— Text segment —
- - - -

  • In parallel to the discussion within NATO, individual members – in particular Germany – will insist on resuming talks on arms control and disarmament on the international arena. The goal would be to restrict the military response from NATO and the USA in Europe that might result in escalating tension with Russia. Berlin also wants to counteract the global arms race in the face of intensified US-Chinese military competition and to calm German and European public opinion. The German Minister of Foreign Affairs Heiko Maas announced already in November this year that actions would be taken in this area. Berlin will make efforts to resume dialogue on confidence building measures between the USA, Europe and Russia. Germany will engage in developing an international set of rules that would cover ballistic and cruise missiles. Berlin intends to start a dialogue with China on transparency and arms control in military build-up. Germany underlines also its engagement in initiative in the United Nations to ban fully autonomous weapons (LAWS).
  • It also cannot be ruled out that Germany, France or Italy may raise the issue of signing a ‘European INF treaty’ with Russia, given the differences of opinions within NATO. It may envisage not taking any action on the territory of the European NATO members if Russia refrains from deploying the 9M729 systems in a manner that poses a threat to Europe. Such proposals will be justified by the desire to ‘exclude’ Europe from the arms race between the USA and Russia (and China) and may be presented as an element enhancing European autonomy in security and defence. However, the possible proposals of establishing a ‘European INF treaty’ will disregard the fundamental change in the European security environment and the fact that Russia has been developing its missile potential in all branches of the armed forces to increase its ability to put pressure on Europe. Such proposals will also be viewed by the Kremlin as a successful result of Russian moves aimed at increasing the divide between the USA and its European allies.

- - - -

— Source information —
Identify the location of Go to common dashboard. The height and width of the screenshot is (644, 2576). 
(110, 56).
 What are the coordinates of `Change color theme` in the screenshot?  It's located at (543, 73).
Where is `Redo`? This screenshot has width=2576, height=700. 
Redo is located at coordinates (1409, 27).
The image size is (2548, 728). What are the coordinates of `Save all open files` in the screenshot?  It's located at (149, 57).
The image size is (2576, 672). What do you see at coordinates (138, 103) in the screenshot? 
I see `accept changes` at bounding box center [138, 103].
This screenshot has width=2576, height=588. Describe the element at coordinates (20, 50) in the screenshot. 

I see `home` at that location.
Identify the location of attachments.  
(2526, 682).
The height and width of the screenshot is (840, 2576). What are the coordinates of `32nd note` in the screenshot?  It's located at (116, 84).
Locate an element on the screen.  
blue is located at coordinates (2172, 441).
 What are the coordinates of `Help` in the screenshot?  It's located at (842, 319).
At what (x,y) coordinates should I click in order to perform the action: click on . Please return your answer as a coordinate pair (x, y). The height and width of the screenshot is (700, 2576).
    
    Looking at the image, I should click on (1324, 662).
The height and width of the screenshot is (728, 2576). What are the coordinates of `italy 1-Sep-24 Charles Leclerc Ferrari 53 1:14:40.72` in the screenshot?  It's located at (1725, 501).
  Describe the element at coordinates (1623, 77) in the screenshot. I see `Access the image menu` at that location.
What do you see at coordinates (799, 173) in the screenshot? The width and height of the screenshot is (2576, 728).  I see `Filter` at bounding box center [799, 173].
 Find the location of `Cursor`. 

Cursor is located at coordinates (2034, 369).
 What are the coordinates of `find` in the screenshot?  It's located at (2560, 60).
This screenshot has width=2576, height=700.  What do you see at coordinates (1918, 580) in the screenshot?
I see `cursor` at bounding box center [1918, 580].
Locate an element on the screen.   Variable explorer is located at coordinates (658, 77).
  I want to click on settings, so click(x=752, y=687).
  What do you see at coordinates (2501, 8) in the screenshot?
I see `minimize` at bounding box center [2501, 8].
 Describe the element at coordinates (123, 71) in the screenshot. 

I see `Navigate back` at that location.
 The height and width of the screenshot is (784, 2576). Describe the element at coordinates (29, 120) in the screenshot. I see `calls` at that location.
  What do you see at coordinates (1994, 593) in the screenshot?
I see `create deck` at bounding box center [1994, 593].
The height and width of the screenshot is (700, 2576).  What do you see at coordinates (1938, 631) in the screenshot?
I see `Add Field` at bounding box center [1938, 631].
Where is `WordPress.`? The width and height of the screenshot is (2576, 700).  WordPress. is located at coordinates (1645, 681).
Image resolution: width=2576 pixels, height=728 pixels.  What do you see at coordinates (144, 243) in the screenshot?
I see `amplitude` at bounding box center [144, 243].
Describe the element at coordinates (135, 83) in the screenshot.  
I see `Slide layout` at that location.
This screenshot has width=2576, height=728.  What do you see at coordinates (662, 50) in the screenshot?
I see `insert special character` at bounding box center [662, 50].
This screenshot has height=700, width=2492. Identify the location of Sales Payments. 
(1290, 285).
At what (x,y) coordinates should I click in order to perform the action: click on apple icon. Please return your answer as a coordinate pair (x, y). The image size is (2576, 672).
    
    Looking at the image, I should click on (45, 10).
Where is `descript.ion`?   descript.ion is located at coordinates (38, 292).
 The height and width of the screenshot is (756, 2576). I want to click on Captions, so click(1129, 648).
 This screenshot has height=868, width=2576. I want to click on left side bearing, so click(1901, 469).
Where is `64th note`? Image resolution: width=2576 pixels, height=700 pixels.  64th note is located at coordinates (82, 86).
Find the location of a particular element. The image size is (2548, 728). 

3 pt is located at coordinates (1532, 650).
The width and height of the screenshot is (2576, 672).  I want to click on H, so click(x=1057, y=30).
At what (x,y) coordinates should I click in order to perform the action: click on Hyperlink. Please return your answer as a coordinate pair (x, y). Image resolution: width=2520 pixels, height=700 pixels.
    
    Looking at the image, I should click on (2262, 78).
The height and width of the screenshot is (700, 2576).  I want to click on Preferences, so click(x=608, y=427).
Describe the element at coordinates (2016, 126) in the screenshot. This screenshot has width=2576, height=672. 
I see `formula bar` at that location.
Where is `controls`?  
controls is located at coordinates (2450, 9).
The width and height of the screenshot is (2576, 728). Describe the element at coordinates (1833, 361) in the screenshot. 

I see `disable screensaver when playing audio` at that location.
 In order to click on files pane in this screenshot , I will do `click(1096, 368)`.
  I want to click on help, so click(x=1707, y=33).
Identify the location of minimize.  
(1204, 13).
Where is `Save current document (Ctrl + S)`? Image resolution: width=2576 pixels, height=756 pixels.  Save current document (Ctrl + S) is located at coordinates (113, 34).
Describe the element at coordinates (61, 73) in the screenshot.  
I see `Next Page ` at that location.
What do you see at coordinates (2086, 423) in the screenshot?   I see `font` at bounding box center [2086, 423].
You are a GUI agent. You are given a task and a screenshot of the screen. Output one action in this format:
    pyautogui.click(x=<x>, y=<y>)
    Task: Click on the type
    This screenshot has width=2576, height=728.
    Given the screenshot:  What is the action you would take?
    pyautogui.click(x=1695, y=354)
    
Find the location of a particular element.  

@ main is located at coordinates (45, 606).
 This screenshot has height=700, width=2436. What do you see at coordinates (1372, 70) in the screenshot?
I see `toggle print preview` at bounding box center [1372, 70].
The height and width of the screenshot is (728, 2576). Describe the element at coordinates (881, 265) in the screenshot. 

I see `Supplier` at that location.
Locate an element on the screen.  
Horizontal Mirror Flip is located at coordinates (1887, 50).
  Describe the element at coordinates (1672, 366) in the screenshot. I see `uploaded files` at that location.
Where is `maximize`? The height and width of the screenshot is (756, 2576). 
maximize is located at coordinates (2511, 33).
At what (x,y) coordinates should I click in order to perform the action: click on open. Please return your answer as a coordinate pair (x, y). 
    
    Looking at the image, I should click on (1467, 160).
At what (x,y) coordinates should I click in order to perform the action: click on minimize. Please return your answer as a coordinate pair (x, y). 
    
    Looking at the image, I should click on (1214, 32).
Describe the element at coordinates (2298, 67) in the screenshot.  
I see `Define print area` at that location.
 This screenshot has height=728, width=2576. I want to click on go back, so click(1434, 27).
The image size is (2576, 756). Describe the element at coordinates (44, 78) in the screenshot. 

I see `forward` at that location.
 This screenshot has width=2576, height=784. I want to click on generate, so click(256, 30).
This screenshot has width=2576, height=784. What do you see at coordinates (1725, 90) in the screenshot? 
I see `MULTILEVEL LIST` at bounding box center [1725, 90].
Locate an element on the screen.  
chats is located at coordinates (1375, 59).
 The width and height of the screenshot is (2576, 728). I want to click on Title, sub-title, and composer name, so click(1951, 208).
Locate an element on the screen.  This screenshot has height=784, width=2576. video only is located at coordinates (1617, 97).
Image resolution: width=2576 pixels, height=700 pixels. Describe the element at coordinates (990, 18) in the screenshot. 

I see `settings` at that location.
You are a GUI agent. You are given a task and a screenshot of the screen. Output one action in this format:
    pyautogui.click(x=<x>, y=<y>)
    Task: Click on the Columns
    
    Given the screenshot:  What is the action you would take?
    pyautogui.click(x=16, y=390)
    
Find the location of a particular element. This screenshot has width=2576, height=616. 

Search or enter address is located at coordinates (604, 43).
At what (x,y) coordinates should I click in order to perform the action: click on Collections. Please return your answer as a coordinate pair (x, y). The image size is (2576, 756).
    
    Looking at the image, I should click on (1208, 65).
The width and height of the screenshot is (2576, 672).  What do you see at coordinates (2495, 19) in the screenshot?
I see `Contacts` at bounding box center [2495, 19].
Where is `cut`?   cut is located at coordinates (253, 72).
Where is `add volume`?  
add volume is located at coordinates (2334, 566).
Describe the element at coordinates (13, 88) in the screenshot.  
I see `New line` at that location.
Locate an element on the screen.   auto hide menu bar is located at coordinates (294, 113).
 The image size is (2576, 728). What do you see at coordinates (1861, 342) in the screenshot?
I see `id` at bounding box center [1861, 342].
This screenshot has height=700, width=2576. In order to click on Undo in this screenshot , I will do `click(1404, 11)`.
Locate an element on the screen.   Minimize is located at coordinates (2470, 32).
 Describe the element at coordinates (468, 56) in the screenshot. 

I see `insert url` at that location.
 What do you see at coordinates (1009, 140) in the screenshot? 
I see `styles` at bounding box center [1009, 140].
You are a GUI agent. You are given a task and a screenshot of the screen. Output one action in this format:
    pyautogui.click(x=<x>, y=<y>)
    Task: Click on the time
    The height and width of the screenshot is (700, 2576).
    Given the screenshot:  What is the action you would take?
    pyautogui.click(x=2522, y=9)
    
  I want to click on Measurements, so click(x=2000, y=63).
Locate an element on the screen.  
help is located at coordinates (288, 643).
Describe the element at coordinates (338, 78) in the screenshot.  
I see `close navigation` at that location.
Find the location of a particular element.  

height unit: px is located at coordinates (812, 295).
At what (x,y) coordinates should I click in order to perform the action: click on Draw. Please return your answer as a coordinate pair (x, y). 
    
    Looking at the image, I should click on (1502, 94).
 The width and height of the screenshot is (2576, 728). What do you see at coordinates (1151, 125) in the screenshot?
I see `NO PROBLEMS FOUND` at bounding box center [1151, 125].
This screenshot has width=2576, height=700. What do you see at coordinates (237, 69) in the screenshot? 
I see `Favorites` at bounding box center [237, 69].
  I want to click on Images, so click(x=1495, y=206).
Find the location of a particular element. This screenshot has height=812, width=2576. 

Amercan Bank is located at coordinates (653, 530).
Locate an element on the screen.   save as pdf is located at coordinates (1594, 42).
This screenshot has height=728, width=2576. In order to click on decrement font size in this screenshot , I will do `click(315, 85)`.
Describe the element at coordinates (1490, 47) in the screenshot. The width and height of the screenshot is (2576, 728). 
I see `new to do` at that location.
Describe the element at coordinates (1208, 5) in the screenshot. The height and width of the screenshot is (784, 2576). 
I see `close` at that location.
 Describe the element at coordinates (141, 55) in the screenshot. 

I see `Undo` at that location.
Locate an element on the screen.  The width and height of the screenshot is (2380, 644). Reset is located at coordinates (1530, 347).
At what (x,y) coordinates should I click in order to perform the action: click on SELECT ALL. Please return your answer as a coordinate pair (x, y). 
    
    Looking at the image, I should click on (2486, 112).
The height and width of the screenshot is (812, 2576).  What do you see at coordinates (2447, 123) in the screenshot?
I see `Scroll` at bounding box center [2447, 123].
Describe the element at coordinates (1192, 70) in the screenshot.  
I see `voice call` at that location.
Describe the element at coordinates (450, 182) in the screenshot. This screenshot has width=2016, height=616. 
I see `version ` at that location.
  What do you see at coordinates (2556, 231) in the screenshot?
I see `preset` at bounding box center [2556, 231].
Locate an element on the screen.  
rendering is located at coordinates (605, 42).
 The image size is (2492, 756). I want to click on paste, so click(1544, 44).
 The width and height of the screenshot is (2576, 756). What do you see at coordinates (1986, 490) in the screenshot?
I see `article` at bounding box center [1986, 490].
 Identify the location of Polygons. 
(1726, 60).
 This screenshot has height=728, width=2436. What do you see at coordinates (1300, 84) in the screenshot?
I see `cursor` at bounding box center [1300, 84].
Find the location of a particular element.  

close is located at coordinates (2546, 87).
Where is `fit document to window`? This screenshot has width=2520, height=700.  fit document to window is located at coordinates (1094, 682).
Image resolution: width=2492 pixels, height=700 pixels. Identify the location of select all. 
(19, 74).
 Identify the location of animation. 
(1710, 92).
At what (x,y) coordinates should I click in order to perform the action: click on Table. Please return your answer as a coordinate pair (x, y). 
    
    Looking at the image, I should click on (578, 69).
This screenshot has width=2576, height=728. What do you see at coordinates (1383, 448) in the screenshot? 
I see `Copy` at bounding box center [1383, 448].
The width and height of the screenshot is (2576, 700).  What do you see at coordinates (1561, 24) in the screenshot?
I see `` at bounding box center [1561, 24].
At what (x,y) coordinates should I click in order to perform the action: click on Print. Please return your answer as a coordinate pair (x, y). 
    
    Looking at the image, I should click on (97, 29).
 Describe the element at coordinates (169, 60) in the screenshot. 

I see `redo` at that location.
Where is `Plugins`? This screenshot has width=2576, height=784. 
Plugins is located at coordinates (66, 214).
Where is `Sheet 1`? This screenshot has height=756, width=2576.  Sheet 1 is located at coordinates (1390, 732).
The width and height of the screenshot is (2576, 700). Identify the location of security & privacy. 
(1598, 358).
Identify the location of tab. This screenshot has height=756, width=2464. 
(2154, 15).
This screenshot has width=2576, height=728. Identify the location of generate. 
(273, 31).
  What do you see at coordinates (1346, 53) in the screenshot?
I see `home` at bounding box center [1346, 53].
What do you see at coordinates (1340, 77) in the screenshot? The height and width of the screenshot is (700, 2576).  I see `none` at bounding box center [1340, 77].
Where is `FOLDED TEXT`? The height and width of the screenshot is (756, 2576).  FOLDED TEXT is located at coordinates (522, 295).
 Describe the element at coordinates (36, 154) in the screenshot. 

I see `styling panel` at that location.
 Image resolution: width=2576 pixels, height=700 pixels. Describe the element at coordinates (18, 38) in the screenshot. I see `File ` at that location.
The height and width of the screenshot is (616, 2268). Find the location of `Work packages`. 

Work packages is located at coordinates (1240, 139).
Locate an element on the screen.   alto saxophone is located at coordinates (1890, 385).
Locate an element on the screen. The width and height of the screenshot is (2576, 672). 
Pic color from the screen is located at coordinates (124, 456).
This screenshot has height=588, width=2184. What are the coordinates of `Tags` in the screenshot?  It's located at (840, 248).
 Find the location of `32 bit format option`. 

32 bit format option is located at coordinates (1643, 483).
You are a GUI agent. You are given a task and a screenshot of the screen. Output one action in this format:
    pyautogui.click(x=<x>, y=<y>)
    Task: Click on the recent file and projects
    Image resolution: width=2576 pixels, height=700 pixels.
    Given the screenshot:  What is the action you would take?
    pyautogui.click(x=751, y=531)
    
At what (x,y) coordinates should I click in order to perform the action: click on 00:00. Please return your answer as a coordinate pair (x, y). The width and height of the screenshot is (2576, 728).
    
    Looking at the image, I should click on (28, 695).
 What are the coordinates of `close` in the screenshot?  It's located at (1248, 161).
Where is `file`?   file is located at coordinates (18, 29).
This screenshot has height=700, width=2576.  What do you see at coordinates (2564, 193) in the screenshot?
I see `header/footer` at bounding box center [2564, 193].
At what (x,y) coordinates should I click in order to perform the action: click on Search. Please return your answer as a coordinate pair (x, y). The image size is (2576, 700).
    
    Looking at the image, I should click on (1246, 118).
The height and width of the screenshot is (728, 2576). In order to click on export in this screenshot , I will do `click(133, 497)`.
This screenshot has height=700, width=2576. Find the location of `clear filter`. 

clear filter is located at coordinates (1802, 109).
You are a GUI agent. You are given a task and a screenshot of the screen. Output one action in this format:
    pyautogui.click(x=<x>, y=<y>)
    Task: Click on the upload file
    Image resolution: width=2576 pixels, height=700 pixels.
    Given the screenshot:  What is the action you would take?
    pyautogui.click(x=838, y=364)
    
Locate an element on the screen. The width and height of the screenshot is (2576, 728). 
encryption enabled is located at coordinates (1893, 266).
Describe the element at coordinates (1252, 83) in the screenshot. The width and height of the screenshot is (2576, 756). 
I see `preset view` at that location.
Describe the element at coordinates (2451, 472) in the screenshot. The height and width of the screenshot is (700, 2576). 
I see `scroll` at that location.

- - - -

Continue the analysis of European responses to the INF treaty dispute, picking up after its last sentence.

— Written answer —
  • From the US point of view, negotiating a new INF regime makes sense only if the treaty is signed not only by Russia but also by China. The USA is watching the development of the Chinese missile potential with growing concern as it increasingly threatens the US’s allies in the Asia-Pacific region. In case of such negotiations, Russia will certainly use the argument that US/NATO missile defence bases in Poland and Romania should be disbanded, and will want to link such talks with the renewal of the New START treaty on measures to further reduce and limit strategic offensive arms. However, the potential negotiations of such a new INF regime will depend on the stance taken by China. Beijing is unwilling to give up its missile arsenal which has been intensely developed also within the scope of the INF, because this would seriously affect the possibilities of its power projection in the region.